Mais le plus probable est l’excès de matières organiques. Cela se produit très souvent lorsqu’on nourrit trop en une seule fois et que les daphnies ne mangent pas tout.

Mattier

Moe : c’est bien sûr impossible à dire, mais la piste que vous soupçonnez est parfaitement possible. Les détergents modifient grandement les propriétés mécaniques de l’eau (c’est un peu leur but), même à faible dose, et sont vraiment un danger.

Mattier

Kermit : 👍

Mattier

Vous avez raison, Nadège, les larves de moustiques sont une concurrence pour les daphnies, puisqu’elles ont la même alimentation à peu de choses près. Il faut donc favoriser les daphnies en prélevant les larves de moustiques.
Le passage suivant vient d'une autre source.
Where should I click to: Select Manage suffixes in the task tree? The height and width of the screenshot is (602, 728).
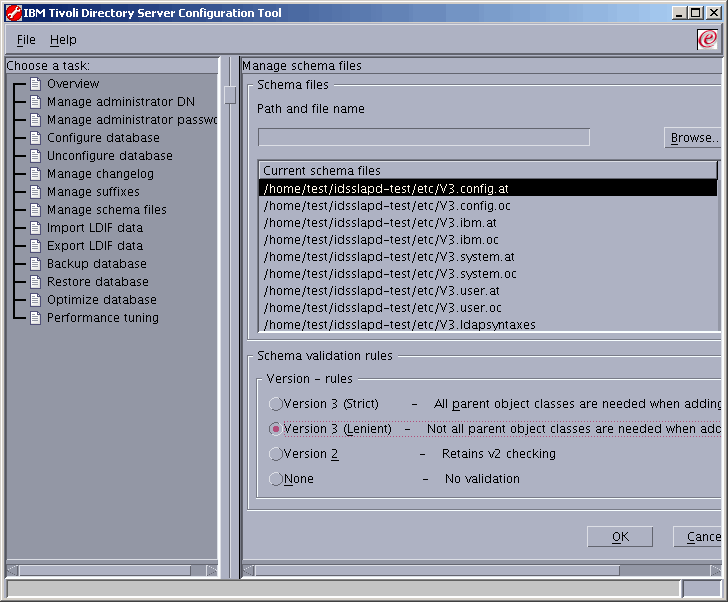[x=93, y=192]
Votre peau, en plus, vous remercie !

Mattier

Nathalie : une bonne part de la faune aquatique se nourrit en effet de daphnies, qui sont à la base de la chaîne alimentaire, juste après le phytoplancton. Notonectes, mais aussi dytiques adultes ou larves, larves de libellules, et même les gammares ! À part couvrir son bassin d’une moustiquaire (en encore !), il n’y a pas beaucoup de solutions. En présence de gros poissons, ces prédateurs des daphnies seront à leur tour mangés. Normalement, il reste toujours quelques individus, ou des œufs, pour repartir à l’automne ou au printemps suivant. L’été, elles sont plus rares, même dans la nature.